I break every speed limit, weave through traffic like a man possessed, my hands white-knuckled on the steering wheel. The rational part of my brain—the part that's kept me alive andthriving in a world of predators—tells me to calm down, to think this through, to approach the situation strategically.

But rationality has never been my strong suit where Poppy is concerned.

The estate appears through the trees, its familiar silhouette somehow changed now. Tainted by what I know, by what I'm about to face. I park the car and sit for a moment, gathering myself, trying to find the control that's always come so easily.

It doesn't come. All I feel is the churning in my gut, the pounding of my heart, the desperate need to see her face when she tells me what she knows.

I find her in the garden, sitting on a stone bench among the roses. Her back is to me, her dark hair spilling over her shoulders, her posture rigid with tension. She's been sitting there for a while, I think. Waiting. Preparing.

She knows I'm coming. She knows the confrontation can't be avoided any longer.

"We need to talk," I say.

She turns slowly, and I see it immediately: the knowledge. It's written all over her face—in the dark circles under her eyes, the pallor of her skin, the way she looks at me like I'm a stranger. Like I'm a monster, she's only now seeing clearly.

She knows. She's known since yesterday.

"Yes," she says quietly. "We do."

I cross the garden and stop a few feet from the bench, close enough to see the fine tremor in her hands, the rapid pulse beating in her throat. She's afraid of me. She's never been afraid of me like this—not even that first night, when she saw me standing over a corpse.

"You met with Zachary Mercer yesterday." It's not a question.

Something flickers in her eyes—surprise that I know, or maybe just resignation that the pretense is over. "Yes."

"Behind my back. While my driver waited for you. You lied to me and snuck out to meet the man who's been trying to destroy me for three years."

"I didn't know who he was. Not at first." Her voice is steady, but I can hear the strain beneath it. "I just knew he had answers. Answers you weren't giving me."

"Answers about what?"

"About my father." She rises from the bench, facing me fully now. "About Dwayne Thomas. About what happened to him twenty-five years ago."

The name lands between us like a bomb. For a moment, neither of us moves. Neither of us breathes.

"Zach told you."

"He told me everything. He showed me documents, police reports, pages from my father's journal." Her voice cracks. "He showed me who Dwayne Thomas really was. And he told me who killed him."

"Poppy—"

"Was it true?" She steps closer, her eyes blazing. "Did you kill my father? Did you strangle him in a bathroom at St. Augustine's when you were sixteen years old?"

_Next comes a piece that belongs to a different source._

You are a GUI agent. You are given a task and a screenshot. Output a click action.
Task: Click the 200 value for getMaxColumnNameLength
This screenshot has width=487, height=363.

I should have been prepared for this. I've been rehearsing this conversation for days. But the reality of it—the raw pain in her voice, the betrayal in her eyes—strips away every prepared response.

"Yes," I say. "It's true."

She makes a sound—half sob, half laugh—and turns away, her hand pressed to her mouth.

"Poppy, listen to me—"

"No." She spins back, her composure cracking. "No, you listen. You've had days to tell me this. Days to find the words, to explain, to give me any version of the truth. Instead, you've been lying to me. Fucking me. Telling me I belong to you, that we have something real, while you knew—youknew—that you killed my father before I was even born."